俺が何も言えないまま黙っていても、「もとからおかしいと思ってたんだよな。お前が急にSMAP推しだしたからさ。なーんか裏があるんじゃないかって思ってた」と森崎は続けていた。
「なあ、どこのクラス? 俺も知ってる人?」
「教えるわけないだろ」
「あっそ。別にいいけど……まあ、いい報告を待ってるよ。うまくいくといいな」
「そりゃどうも」
これ以上深堀してはならないと、俺の表情からなんとなく察してくれたのか、森崎は何も尋ねてこなかった。かわりに、別の写真を取り出した。
「ちなみにこっちの写真もあるぞ」
「……げ」
飛び込んできたのは、赤、青、黄の三色。その色を纏った汗だく男三人衆が手を振っている写真。胃液が逆流したような嫌悪感が背筋を震わせた。
「捨てろ」
「は? なんで? いい写真じゃん」
「よくねえ! 一生の恥だよ! 思い出したくないから見せるな!」
俺の反応がおかしかったのか、森崎はケラケラと笑っていた。俺は森崎から写真を奪おうとあれこれ画策したが、結局失敗に終わった。
ひとしきり笑いきった森崎は、小さく呟いた。
「でもなんか、文化祭終わると気が抜けるよな。なんもやる気出ない。やり切った感っていうかさ」
燃え尽き症候群とでもいうのだろうか。確かに俺も、何の気力も沸かなくなっている。
あれほど熱中したバンドが終わり、目標がぶつっと切れてしまったせいだ。途方もない脱力感と、夏バテが延々と続いているような倦怠感。

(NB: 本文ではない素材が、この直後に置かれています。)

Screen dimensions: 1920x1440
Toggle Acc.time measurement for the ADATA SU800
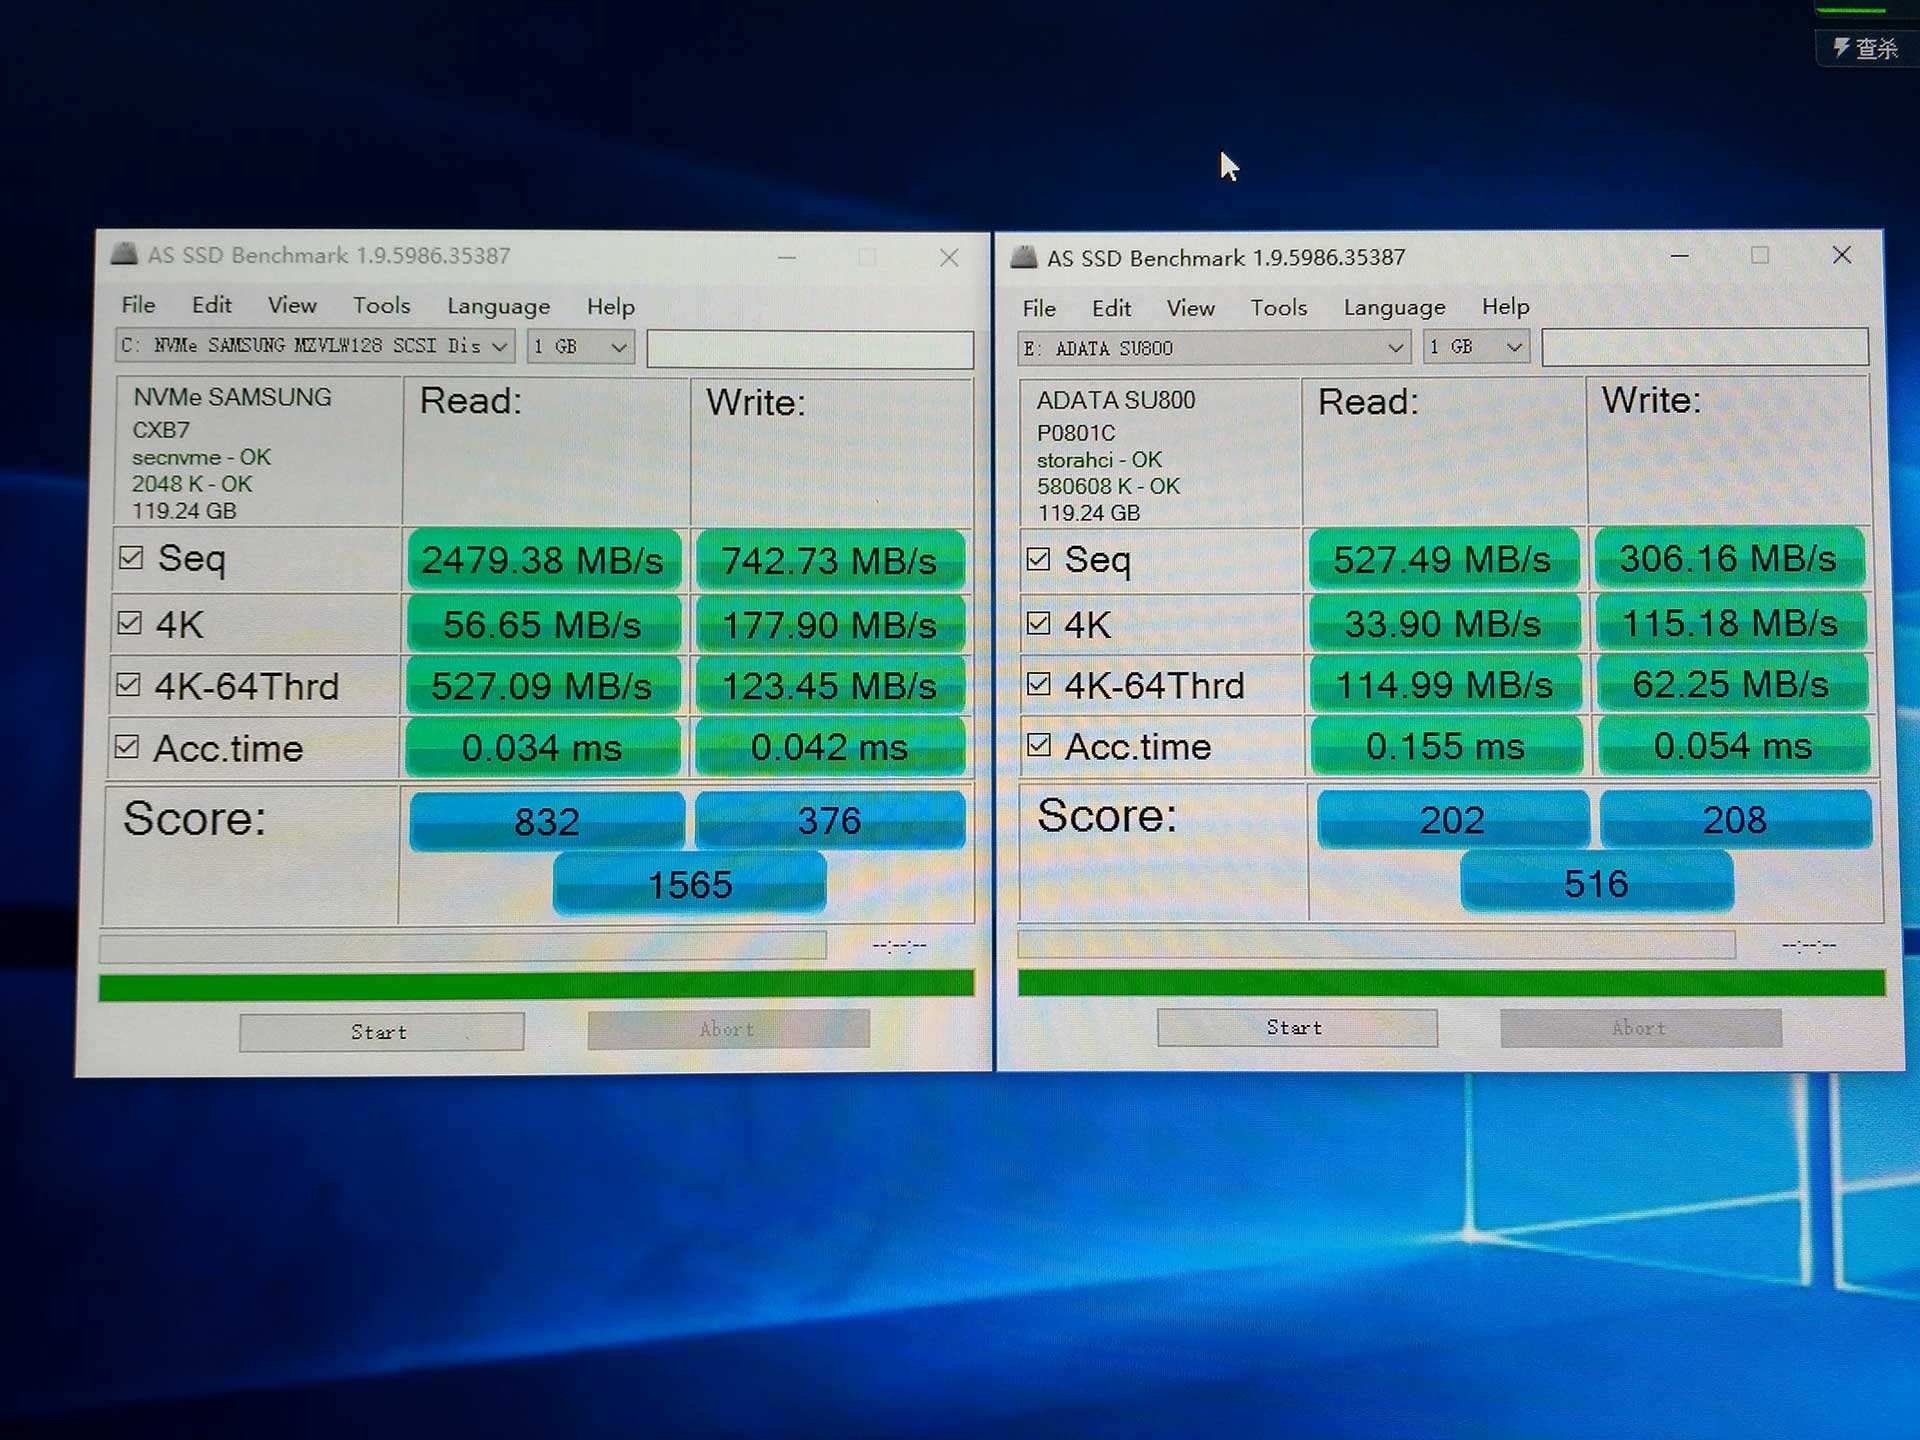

かといって、また一から何かをしたいかと言われると、それもまた億劫だ。
何かやりたいけどやりたくない。何もしないのは嫌だけど何かをやりたいわけではない。
そんな抜け殻状態の俺に、張り手をくらわせるような出来事が起きた。
放課後、駐輪場で自転車を探している時だった。
「なあ、俺偶然聞いちゃったんだけど」
「何を」
「杉山、どこにも出願しないらしいぜ」
話していたのは、俺の横でチェーンを外している男たち。一人は角刈り頭で、もう一人は離れ目でどこかで見たことのある顔だった。
杉山ってどの杉山だ、と思ったが、そんなひと学年に何人もいるような苗字でもない。
俺が沈黙している間にも、角刈りの男は食い気味で「マジで? なんで? 就職すんの?」と言った。離れ目男は、「知らねー。でもどこも出願しないってことはそうなんじゃね?」と笑いながら自転車をいじっていた。

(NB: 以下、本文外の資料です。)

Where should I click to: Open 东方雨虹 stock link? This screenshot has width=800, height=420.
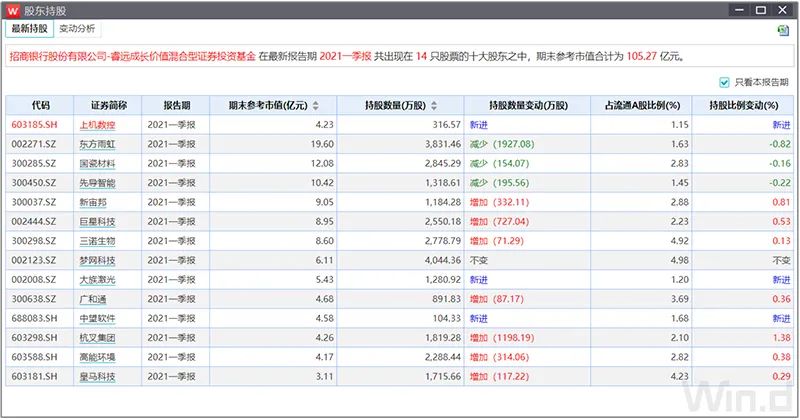pos(97,144)
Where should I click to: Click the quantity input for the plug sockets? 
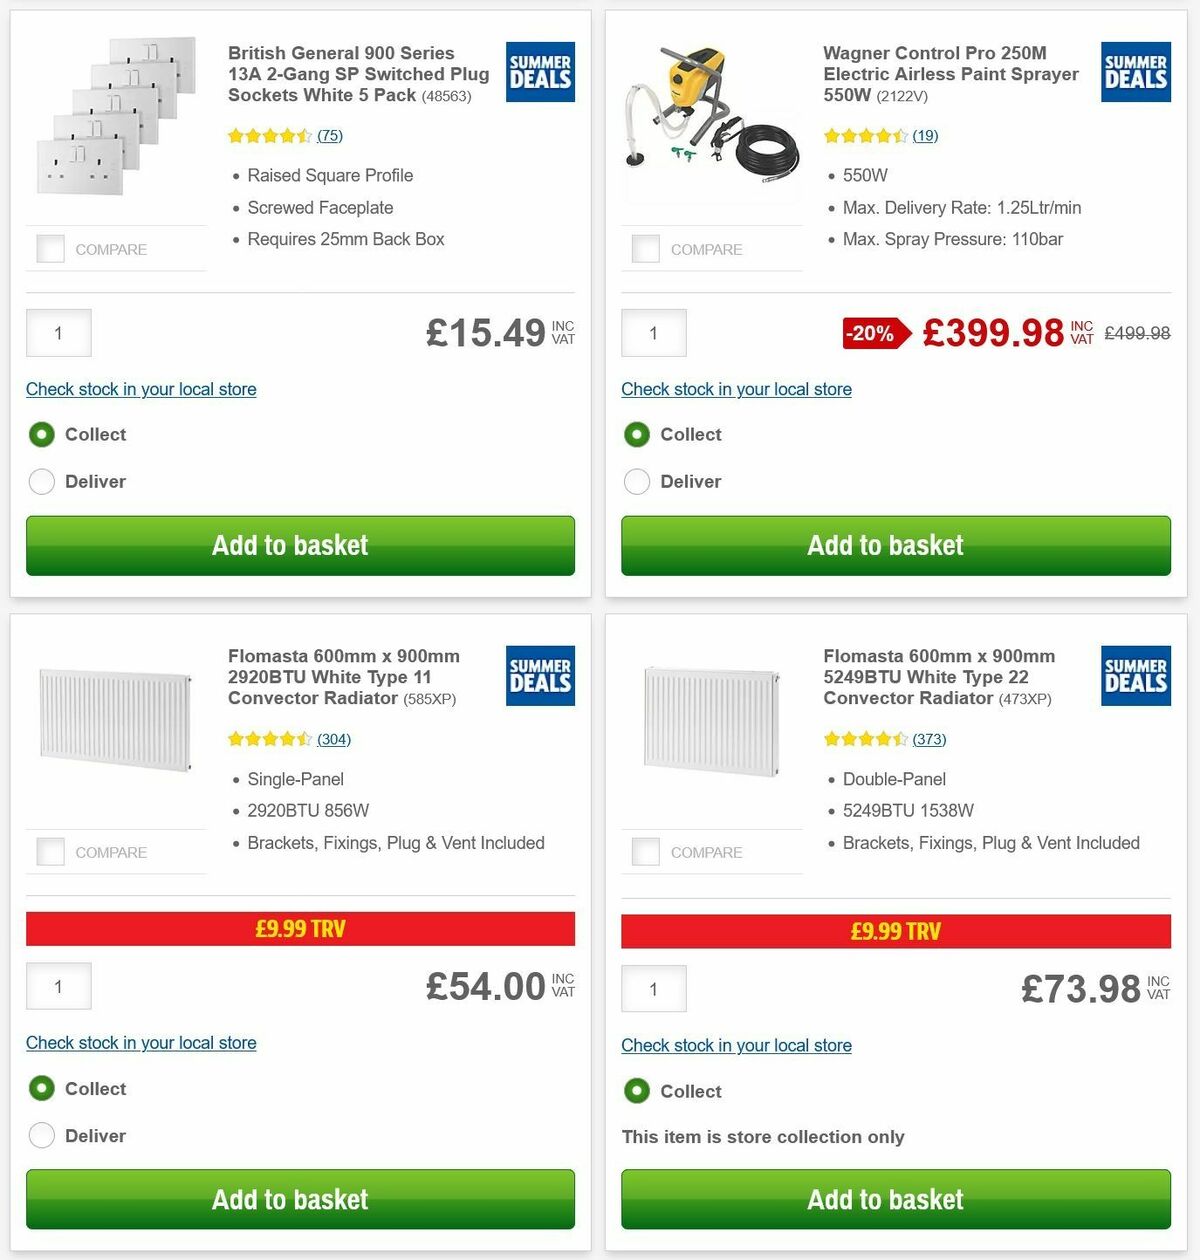(x=58, y=333)
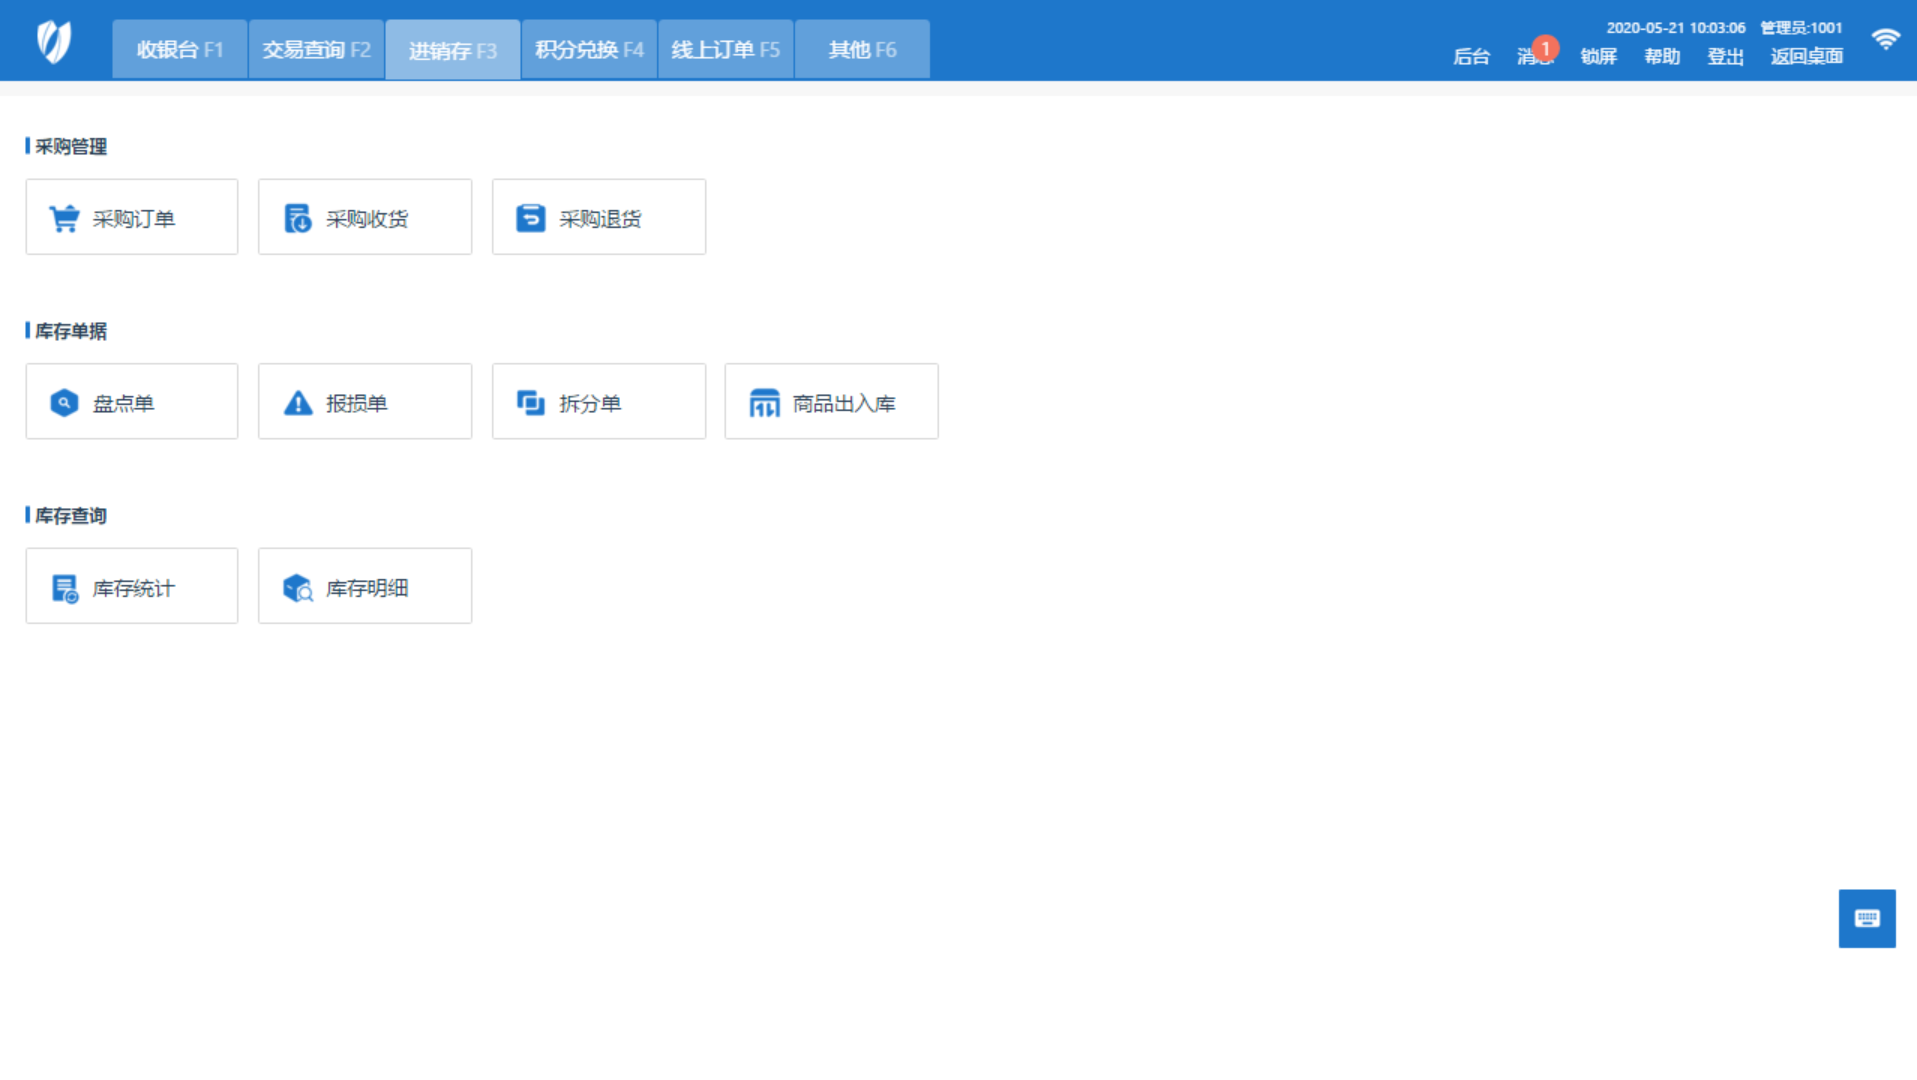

「はあ? 頭いいのにもったいないな。学年トップじゃん」
「まああいつ、母子家庭だしな。家庭の事情ってやつじゃないのか」
嬉しそうに話す離れ目。そうだ、思い出した。カエルに似ている面。早人に何かとちょっかい出していた、赤松だ。
赤松はチェーンを外し、跨ろうとしていた。俺は思わずその肩をつかみ、動きを阻止した。赤松が困惑の表情で振り返る。
「今のどういうことですか」
早口で迫ると、「は? 誰お前」と赤松が、「急になんだよ」と角刈りが俺を睨みつけた。

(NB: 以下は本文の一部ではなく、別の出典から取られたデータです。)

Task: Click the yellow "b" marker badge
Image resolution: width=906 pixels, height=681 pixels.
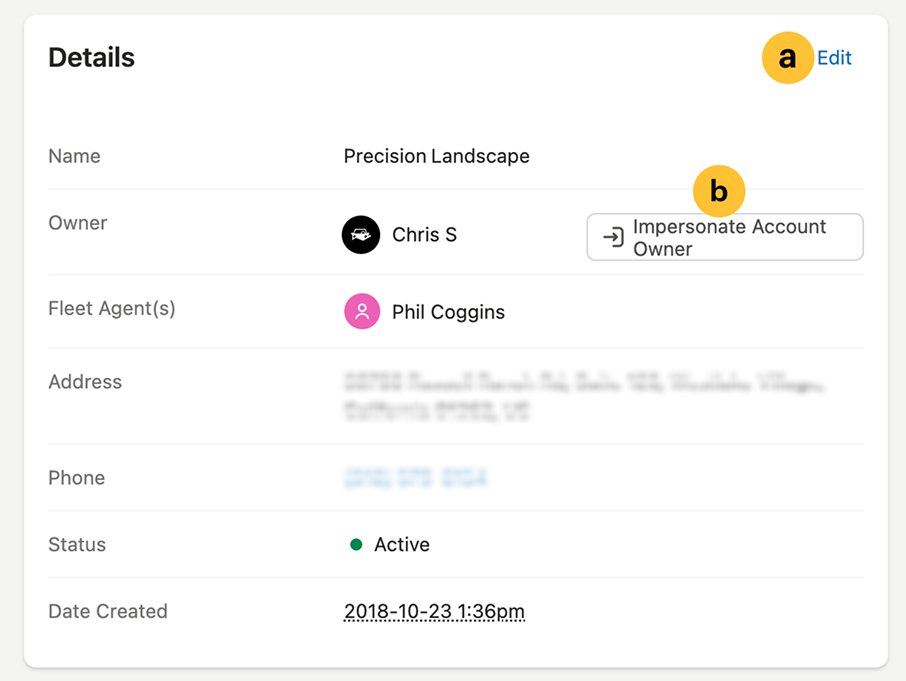Action: [x=719, y=191]
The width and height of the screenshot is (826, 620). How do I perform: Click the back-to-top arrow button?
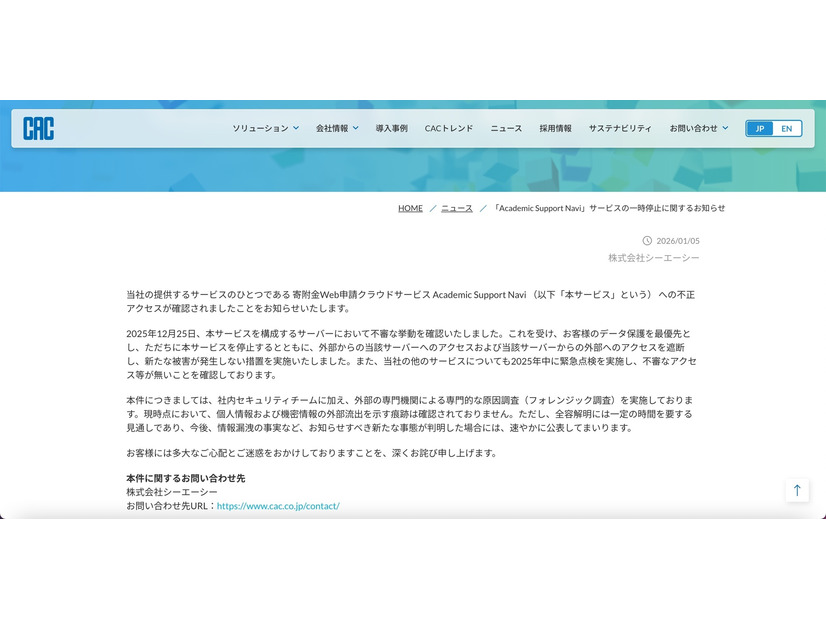point(797,490)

俺も赤松を睨み返すと、離れた目は俺が誰なのか悟ったような色をした。
「あれ、お前どっかで見たことあるな。……あ、あれだ、文化祭で尾崎歌ってたやつだろ?」
角刈りが俺の肩を叩く。陽気に笑う。「ちょっと歌ってみろよ」と煽ってくる。
固まっているカエル顔が、昔早人に言った小言。それを黙って聞き流し、何もなかったような様子を見せる早人の顔。俺が赤松に対して怒っても、早人は眉一つひそめることなくただ笑っていた。滲み出すように思い出した。
あいつが後夜祭の出来事をクラスメイトからいじられているのを、廊下で見たことがあった。その時のあいつも、笑っていた気がする。悲しげもなく、誤魔化すわけでもなく、ただ目の前の現状に諦めていたような気がする。
「どういうことだって聞いてるだろ!」
胸倉を掴んだ瞬間、赤松が握っていた自転車がガシャンと大きな音を立てて倒れた。